- [WHAT IS REQUIRED]: In the data below, repeat the line containing "This screenshot has height=417, width=1024." and every following line exactly, up to and including the last line. Exclude pictures.

- [Data extracted from a collection]:

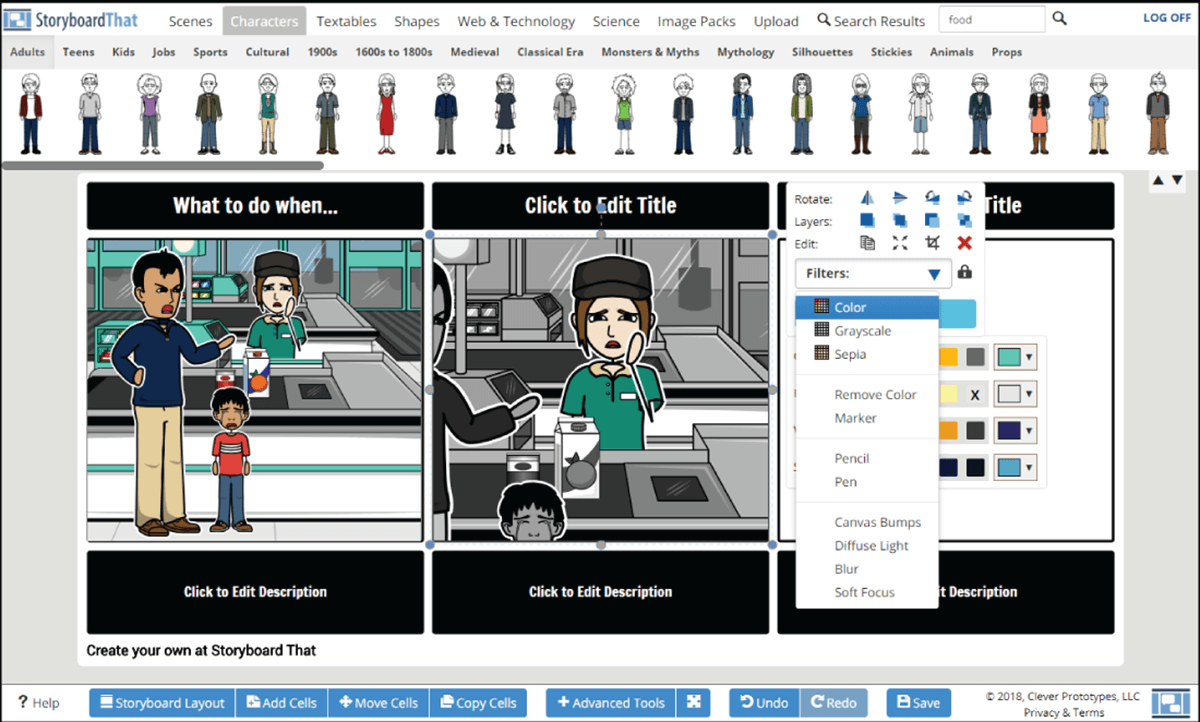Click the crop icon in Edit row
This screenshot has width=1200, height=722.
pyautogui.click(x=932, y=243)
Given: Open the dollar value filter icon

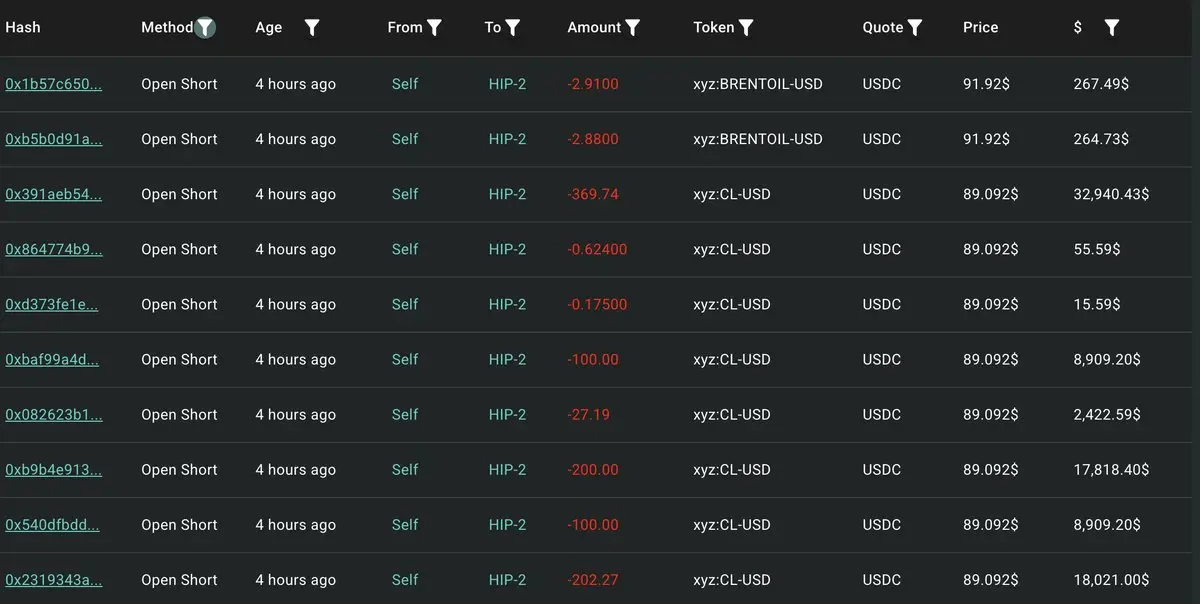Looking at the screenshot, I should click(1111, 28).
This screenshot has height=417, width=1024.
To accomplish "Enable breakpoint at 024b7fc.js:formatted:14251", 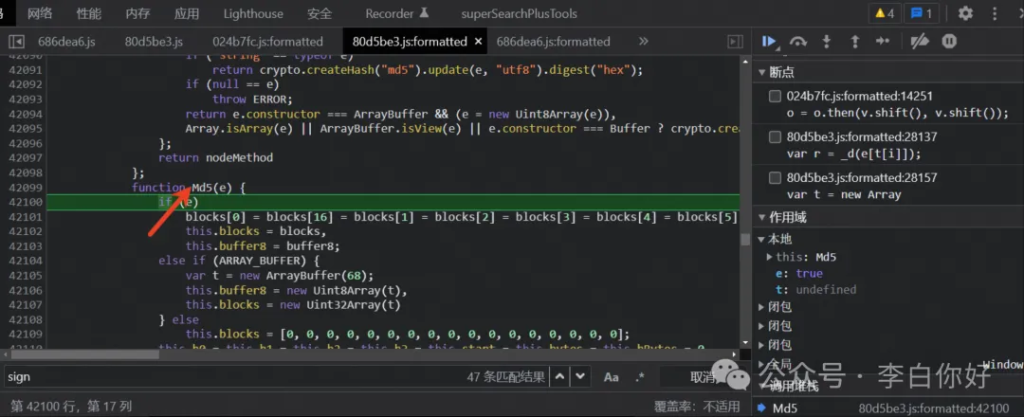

- [TASK SOLUTION]:
This screenshot has height=417, width=1024.
To accomplish "Enable breakpoint at 024b7fc.js:formatted:14251", 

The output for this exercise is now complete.